### WHAT NEEDS TO BE DONE:
Each entry below must be repeated word for word.

[Stored records]
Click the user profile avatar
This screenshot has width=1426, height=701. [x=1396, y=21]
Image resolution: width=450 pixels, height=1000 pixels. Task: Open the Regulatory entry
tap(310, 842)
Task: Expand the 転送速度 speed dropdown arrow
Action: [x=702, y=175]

### RESPONSE BOX:
Click the user profile avatar
This screenshot has width=1426, height=701. [x=1396, y=21]
Image resolution: width=450 pixels, height=1000 pixels. Task: Open the Regulatory entry
tap(310, 842)
Task: Expand the 転送速度 speed dropdown arrow
Action: [x=702, y=175]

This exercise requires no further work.